Pour leurs collections de Master, année diplômante, celle qui décide de l’avenir de ces jeunes gens, et leur sert de carte de visite, chacun a pu exprimer son professionnalisme, jouer de l’aboutissement des scénographies, de célébrer son identité forte : ces designers émergents ont traduit en étoffes les potentiels de leurs talents. Et sur le catwalk, ils ont raconté des histoires :
Woojic Jo a développé une collection surréaliste impressionnante sur la fiction d’une boutique de tailleur qui serait tenue par Mister Bean. Une forme de délire décalé, extrêmement maîtrisé, et référencé (comme ce masque en forme de dinde de « Friends », inoubliable, dans les deux cas). Les accessoires, lunettes machines à coudre et chaussures doubles, étaient à la fois inspirants et hilarants. Avec sa narration de dandy maladroit, ce jeune designer qui a déjà oeuvré deux années auprès de Walter Van Beirendonck a développé plusieurs niveaux de lecture, et proposé une forme de langage culturel « mixé-décanté-explosé ».
Nastasia Fine a travaillé sur les tissus anciens et contemporains, pour imaginer un univers de poupées rebelles. Elle s’est inspirée de l’artiste japonais Araki, et a développé en assemblages de matières sa sensibilité combinée à des pièces solides. On a aimé sa poésie brodée, façon éloquente d’exprimer doublement ses émotions.
Raphaële Lenseigne, qui a fondé l’année dernière Adult, sa propre maison de souliers avec Shone Puipia (cliquez pour découvrir leurs collections, c’est édifiant!), a présenté une série fondée sur l’imagerie des désordres de la nature. Le résultat ? Créatif, organique et vibrionnant.
Yuki Hashimoto a tiré les fils de sa collection à partir des codes du camping et des constrastes de la nuit. Dans une nature twistée, la matériel réadapté à la survie urbaine est tombé à pic (de randonnée, évidemment).

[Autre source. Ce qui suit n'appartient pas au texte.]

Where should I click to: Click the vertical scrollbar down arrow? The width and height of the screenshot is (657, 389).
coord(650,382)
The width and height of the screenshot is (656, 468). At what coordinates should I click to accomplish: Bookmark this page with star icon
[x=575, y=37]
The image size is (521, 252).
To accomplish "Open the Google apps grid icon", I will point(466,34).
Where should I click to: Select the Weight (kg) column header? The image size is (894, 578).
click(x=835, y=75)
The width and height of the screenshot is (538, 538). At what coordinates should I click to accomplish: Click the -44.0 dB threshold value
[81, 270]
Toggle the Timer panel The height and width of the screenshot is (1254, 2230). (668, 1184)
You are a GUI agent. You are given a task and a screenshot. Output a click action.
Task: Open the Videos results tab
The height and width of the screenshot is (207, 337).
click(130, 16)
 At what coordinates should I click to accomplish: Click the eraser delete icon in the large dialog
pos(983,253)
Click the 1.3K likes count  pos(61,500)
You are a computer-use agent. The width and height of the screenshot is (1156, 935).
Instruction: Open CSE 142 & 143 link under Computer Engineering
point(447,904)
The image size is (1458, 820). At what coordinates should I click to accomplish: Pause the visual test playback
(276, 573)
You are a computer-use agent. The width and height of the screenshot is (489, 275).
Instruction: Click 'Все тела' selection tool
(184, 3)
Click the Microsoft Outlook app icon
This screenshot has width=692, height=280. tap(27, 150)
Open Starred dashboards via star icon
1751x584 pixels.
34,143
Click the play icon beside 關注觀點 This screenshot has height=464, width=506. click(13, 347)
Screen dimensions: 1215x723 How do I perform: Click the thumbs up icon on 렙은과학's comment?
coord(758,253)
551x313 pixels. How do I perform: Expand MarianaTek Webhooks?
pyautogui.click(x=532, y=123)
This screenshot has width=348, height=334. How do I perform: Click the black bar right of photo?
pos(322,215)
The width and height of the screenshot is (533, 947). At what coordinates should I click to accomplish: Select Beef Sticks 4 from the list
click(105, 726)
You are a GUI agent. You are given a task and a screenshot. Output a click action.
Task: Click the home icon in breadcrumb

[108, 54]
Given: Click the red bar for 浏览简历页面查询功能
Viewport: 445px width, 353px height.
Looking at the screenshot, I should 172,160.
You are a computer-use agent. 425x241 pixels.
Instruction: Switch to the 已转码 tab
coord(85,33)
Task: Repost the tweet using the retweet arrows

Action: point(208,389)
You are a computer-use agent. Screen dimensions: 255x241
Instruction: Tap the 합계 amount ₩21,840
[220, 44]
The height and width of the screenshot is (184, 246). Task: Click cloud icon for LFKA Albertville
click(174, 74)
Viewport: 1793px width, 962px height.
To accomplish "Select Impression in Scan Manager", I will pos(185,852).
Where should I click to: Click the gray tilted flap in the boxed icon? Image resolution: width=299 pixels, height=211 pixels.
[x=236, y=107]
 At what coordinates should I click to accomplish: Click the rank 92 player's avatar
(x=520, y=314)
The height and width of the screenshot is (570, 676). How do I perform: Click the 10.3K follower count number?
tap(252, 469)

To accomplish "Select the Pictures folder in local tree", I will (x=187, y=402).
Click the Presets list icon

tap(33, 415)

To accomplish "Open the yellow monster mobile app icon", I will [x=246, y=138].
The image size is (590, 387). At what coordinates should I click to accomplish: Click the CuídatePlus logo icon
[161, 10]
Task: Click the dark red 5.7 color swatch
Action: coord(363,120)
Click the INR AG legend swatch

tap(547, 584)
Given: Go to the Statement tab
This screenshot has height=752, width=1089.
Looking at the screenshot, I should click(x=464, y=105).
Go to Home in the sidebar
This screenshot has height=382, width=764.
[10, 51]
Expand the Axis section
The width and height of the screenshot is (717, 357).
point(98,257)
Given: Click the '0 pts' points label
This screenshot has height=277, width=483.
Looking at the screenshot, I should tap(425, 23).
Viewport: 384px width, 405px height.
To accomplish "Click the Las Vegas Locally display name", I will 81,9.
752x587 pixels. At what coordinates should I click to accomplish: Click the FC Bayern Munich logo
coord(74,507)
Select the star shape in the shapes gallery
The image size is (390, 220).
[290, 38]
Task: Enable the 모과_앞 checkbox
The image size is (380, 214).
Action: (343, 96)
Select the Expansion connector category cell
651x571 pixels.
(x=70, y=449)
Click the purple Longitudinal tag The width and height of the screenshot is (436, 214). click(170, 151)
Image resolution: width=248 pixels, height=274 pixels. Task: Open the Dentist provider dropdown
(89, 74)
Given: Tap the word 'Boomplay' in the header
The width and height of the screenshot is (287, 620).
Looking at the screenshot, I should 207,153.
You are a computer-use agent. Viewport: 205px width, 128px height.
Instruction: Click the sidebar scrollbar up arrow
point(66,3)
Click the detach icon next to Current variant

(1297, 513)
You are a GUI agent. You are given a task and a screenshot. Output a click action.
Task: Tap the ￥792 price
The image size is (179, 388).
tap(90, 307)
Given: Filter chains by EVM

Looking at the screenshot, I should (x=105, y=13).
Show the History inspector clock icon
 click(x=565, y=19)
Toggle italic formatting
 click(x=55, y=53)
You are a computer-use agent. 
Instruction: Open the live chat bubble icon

Maximilian Welsch a revendiqué pour sa collection l’art qui réside dans le mélange d’erreurs humaines, de clichés, de critiques et de créativité. Il a mélangé les textures, mixés les saisons, les influences. Le résultat ? C’est ce qu’on obtient quand on veut tout faire à la fois, regard décalé et aigu sur l’industrie de la mode qui ne fait pas de concession au temps.
Lukas Spilka nous a emmené sur Mars. Les jeunes designers font souvent ça. Avec sa collection futuriste mixée avec les codes des anciens uniformes spatiaux, il a crée des pièces sexy qui rappelaient les bédés de science fiction des années 60. Et des robes en épingles à nourrices, parce que ça peut toujours servir. Bien sûr.
Joanna Chlust a conçu son travail autour du vestiaire masculin/féminin, mais destiné aux hommes, pour une fois. Les vestes de costumes devenaient peignoirs, les tissus aux couleurs d’automne brodés plongeaient, enfin, les garçons dans une sensualité sartoriale.
Rushemy Botter a fait le show sous l’eau, interprétant avec humour les questionnements sociologiques et écologique d’une jeunesse caribéenne qui cherche son chemin pour s’intégrer : il a exagéré les codes urbains pour mieux nous parler des îles, métaphoriques, à n’en pas douter.
Marta Twarowska vient de Pologne. Elle a évoqué, avec humour, une garde-robe où l’on porterait sur soi toute l’originalité en matière de décoration que le manque de ressource pouvait interdire à la population du temps du communisme. Ah, tous les intérieurs étaient uniformisés ? Marta propose d’habiller sa maison… sur soi. Motifs « tableaux », jupes « rideaux », masques « cristaux » : c’est symbolique, psychanalytique, et fort esthétique.
Sanan Gasanov a quant à lui déployé sur mannequin ses archives familiales : analysant les belles pièces que ses aïeules collectionnaient, il en a exacerbé la modernité, l’a poussée, l’a mixée. Il a déstructuré la tradition, et expliqué : « J’ai voulu créer une collection honnête, parce que la mode perd un peu de son sens ». (Notez bien, au passage, les bottes qui font manches…)
Si vous cherchez vous-mêmes le sens de la création, Anvers semble une excellente option.